Another strategy is to feed children purées that contain single vegetables, rather than the combinations of vegetables and sweet fruits, like pear and broccoli, widely sold by baby and toddler food manufacturers. These odd combinations lead kids to believe that vegetables are enjoyable only when they are sweetened. Ms. Siegel also explains how the efforts of well-meaning parents can backfire. Scolding kids to clean their plates, bribing them to eat their vegetables, and applying other forms of pressure can make them even less likely to eat a given food.

Children take cues from adults, and it is best to expose them to nutritious foods in structured environments. Studies show that they are more receptive to new and unfamiliar foods when they sit at a table with adults and observe them eating those foods enthusiastically.

What parents should not do is throw in the towel and feed their kids a steady diet of chicken nuggets and buttered noodles. They should continue offering their kids a variety of foods, Ms. Siegel says, trusting that their palates will evolve. Many nutritious foods are acquired tastes and it can take a minimum of 15 exposures before children appreciate them.

But food companies know that this is a vulnerable time for parents, and many try to capitalize on it. Kellogg’s has marketed its Eggo waffles to parents as a product that will “win over the pickiest eaters,” while Kraft Heinz ran an ad showing a young boy gagging when his parents offered him freshly baked salmon for dinner and then smiling happily when they gave him tacos drenched in Kraft shredded cheese instead.

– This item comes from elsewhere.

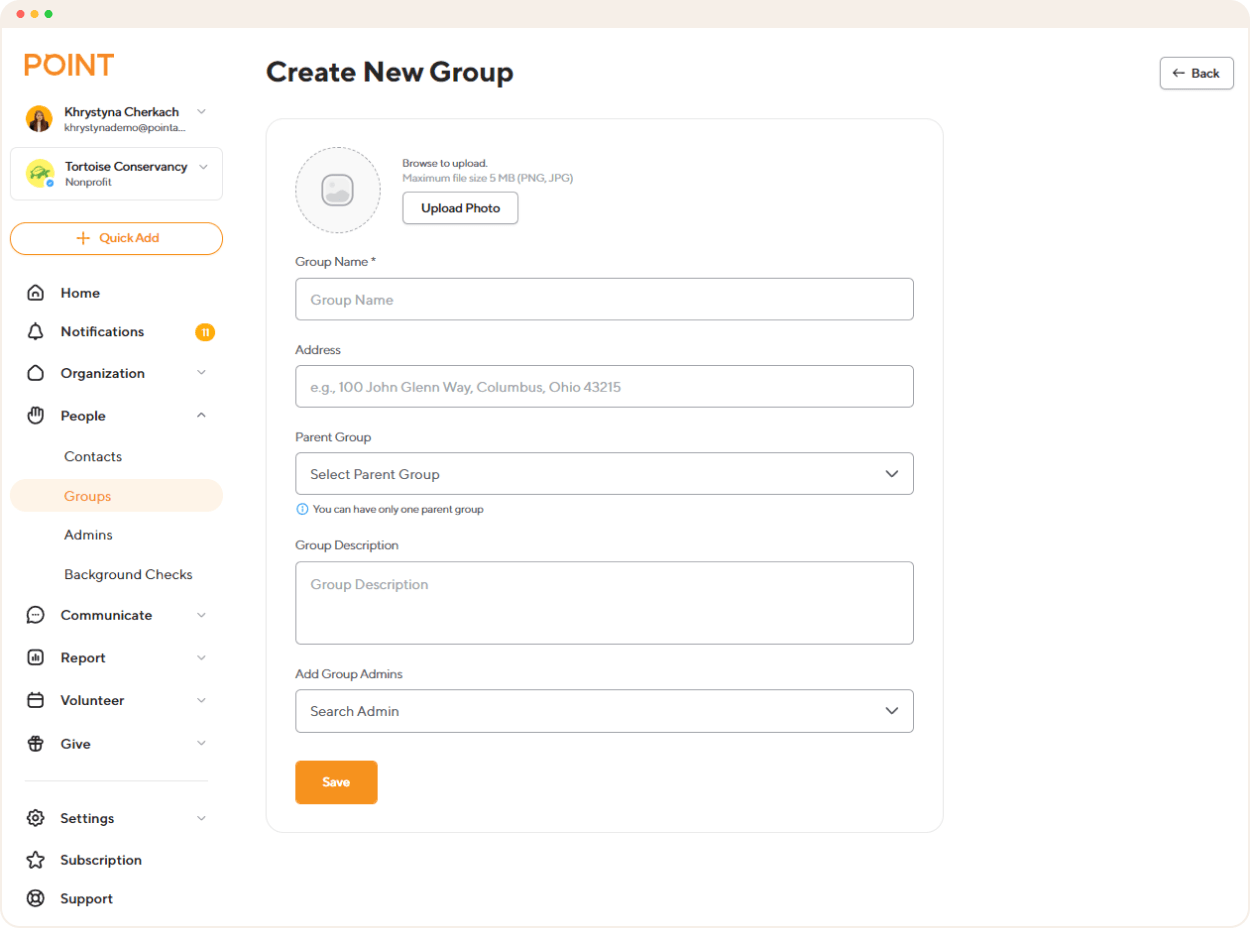Switch to the Contacts menu item
The width and height of the screenshot is (1250, 928).
point(93,456)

“It serves the processed food industry to lead you to think that this is the way kids are,” Ms. Siegel said, “and that’s a destructive and easy trap to fall into.”

A former food industry lawyer turned food advocate, Ms. Siegel sent her kids to public school in Houston and began to push for reforms after she joined a committee to review her school district’s food menus. Ms. Siegel started a popular blog, the Lunch Tray, where she writes about children and food. She started petitions that garnered national attention, including one that famously called for schools to stop serving beef scraps known as “pink slime” in cafeterias. Another petition criticized McDonald’s for its in-school marketing efforts.

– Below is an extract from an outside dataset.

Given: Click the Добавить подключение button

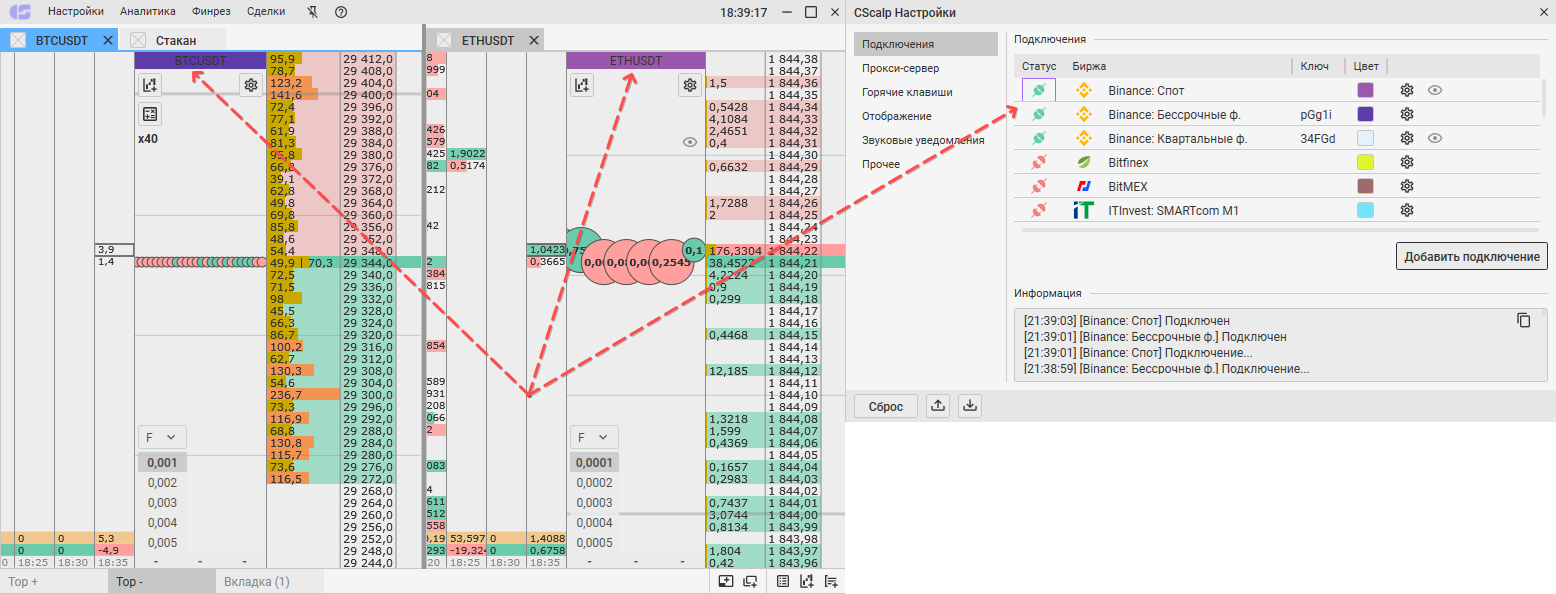Looking at the screenshot, I should tap(1472, 256).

While researching the National School Lunch Program, Ms. Siegel discovered the enormous constraints that school nutrition programs often face, like chronic underfunding, labor shortages and inadequate school kitchens. One consequence of this is that many school districts see little choice but to open their doors to fast and processed food companies, allowing them to stock their cafeterias and vending machines with the branded junk foods that children find irresistible.

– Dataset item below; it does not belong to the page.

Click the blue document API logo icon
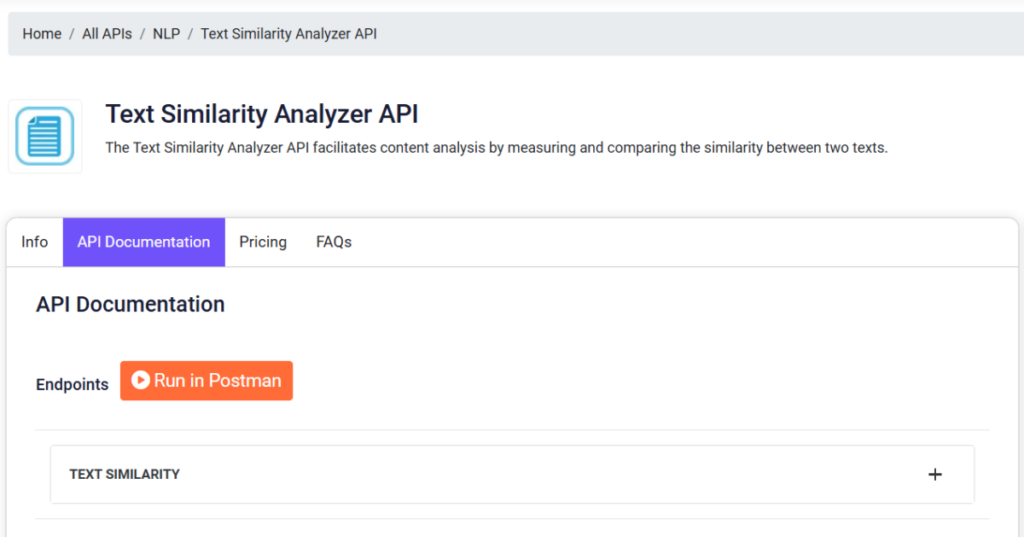The width and height of the screenshot is (1024, 537). tap(45, 135)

Ms. Siegel writes in her book that at least 6,000 school districts in 47 states partner with Domino’s, the pizza chain, allowing the company to deliver its special “Smart Slice” pizzas directly to their cafeterias. The pies are designed to meet school nutrition standards. But according to Ms. Siegel they send mixed messages to students because they look no different from regular Domino’s pizza and are even delivered in the company’s branded cardboard boxes. “Each time they see these products in their schools,” Ms. Siegel writes, “kids receive a powerful, implicit message that this kind of branded fast food and junk food should be a normal part of their daily or weekly diet.”

Some districts allow an array of other “copy cat” junk foods that meet school nutrition standards, like Cheetos, Doritos, Funyuns, Rice Krispies Treats, and Pop-Tarts.

Ultimately “Kid Food” shines a light on all the ways that kids are bombarded with junk food from the time they are babies. But it also provides solutions for parents who want to improve the food environment. Food companies pay attention when people sign petitions demanding that they remove questionable ingredients from their products. Schools listen when parents ask them to stop handing out candy in classrooms. And politicians make food policy changes when their constituents demand it.

“One of my beliefs is that parents are a big source of untapped political power,” Ms. Siegel said. “These things are not impossible by any means. It just takes collective action.”